Discussion
NICE guidelines indicate that long-term glucocorticoids should only be
used for rheumatoid arthritis when all other disease-modifying treatment
options have been offered and long-term complications have been fully
discussed [39]. Short-term treatment may be considered for rapid
control of inflammation in newly diagnosed rheumatoid arthritis or
disease flares. For this patient, her arthritis is now controlled on
methotrexate and withdrawal of treatment should be attempted.
When she tries to withdraw glucocorticoids, she develops symptoms that
could be due to adrenal insufficiency or glucocorticoid withdrawal
syndrome. The long duration of treatment and symptoms at a prednisolone
dose below daily endogenous glucocorticoid secretion
(~7.5 mg prednisolone equivalent) increase the
likelihood that she has hypothalamic-pituitary-adrenal (HPA) axis
suppression and adrenal insufficiency. HPA axis testing is therefore
indicated to determine her long-term management.

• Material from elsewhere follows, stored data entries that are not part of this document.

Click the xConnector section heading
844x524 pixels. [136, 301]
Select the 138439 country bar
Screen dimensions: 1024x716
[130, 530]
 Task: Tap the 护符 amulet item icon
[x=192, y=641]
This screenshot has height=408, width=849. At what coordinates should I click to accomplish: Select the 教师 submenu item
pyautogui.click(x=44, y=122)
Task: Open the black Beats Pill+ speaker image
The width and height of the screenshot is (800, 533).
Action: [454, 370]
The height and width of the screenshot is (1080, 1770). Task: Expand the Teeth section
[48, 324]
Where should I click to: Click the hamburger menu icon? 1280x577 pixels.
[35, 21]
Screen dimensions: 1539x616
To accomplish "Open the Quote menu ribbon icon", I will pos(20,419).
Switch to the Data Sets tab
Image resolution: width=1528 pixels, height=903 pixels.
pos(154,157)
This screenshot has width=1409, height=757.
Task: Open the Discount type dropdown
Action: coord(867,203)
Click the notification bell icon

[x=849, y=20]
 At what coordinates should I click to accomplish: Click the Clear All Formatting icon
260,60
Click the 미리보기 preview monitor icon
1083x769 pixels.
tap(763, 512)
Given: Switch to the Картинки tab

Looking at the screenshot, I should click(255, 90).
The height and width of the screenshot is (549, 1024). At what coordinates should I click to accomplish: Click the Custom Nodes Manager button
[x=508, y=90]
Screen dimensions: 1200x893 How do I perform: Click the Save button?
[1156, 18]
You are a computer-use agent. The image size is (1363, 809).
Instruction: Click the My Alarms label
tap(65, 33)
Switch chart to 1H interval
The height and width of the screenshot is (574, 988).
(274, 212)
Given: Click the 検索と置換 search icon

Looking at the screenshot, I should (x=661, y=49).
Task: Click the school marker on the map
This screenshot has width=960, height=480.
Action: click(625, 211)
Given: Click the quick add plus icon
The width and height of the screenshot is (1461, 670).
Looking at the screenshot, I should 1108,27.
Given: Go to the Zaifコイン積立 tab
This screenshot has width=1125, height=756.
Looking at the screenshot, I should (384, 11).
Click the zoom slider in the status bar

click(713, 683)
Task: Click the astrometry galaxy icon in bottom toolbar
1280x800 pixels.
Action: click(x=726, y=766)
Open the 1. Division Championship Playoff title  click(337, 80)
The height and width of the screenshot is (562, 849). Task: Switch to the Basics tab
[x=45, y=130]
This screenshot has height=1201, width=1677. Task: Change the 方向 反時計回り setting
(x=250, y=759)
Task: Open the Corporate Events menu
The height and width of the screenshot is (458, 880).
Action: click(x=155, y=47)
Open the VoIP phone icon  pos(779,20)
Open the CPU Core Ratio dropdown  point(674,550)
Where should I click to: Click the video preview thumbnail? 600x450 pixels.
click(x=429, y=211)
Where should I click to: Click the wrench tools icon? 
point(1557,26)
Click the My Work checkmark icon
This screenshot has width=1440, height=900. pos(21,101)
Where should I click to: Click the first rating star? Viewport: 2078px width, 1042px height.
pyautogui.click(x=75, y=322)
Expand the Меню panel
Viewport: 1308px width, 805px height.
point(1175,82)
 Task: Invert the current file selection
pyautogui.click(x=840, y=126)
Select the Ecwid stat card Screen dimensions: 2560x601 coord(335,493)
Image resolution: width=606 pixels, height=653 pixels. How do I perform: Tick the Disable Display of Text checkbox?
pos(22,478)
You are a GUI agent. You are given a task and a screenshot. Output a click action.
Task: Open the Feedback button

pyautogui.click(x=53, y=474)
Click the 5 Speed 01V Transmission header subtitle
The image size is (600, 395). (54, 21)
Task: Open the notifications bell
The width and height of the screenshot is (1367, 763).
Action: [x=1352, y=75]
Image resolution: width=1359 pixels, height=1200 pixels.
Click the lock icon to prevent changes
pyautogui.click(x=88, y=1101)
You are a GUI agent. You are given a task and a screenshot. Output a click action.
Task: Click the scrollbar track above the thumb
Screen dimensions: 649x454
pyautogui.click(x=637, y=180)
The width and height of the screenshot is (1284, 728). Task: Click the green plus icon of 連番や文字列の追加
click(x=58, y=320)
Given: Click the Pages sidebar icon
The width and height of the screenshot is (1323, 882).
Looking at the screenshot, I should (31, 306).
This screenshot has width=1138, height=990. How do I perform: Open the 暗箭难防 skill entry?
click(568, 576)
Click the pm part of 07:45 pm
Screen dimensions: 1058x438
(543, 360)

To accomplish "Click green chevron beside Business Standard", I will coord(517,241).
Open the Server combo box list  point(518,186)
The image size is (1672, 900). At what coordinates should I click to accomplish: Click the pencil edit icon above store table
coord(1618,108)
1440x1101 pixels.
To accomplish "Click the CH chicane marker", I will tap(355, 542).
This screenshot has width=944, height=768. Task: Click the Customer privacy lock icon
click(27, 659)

A reasonable approach for this patient would be to ask her to repeat the
wean to prednisolone 5mg. She should then undergo measurement of 9am
cortisol at least 24 hours after her last dose of prednisolone, which
can otherwise interfere with the cortisol assay. If this test is
equivocal (9am cortisol 100-449nmol/L), further testing with a short
synacthen test will be required. Differentiating between adrenal
insufficiency, which requires adrenal replacement, and glucocorticoid
withdrawal syndrome, which may resolve if treatment is tapered very
slowly, is important to direct therapy.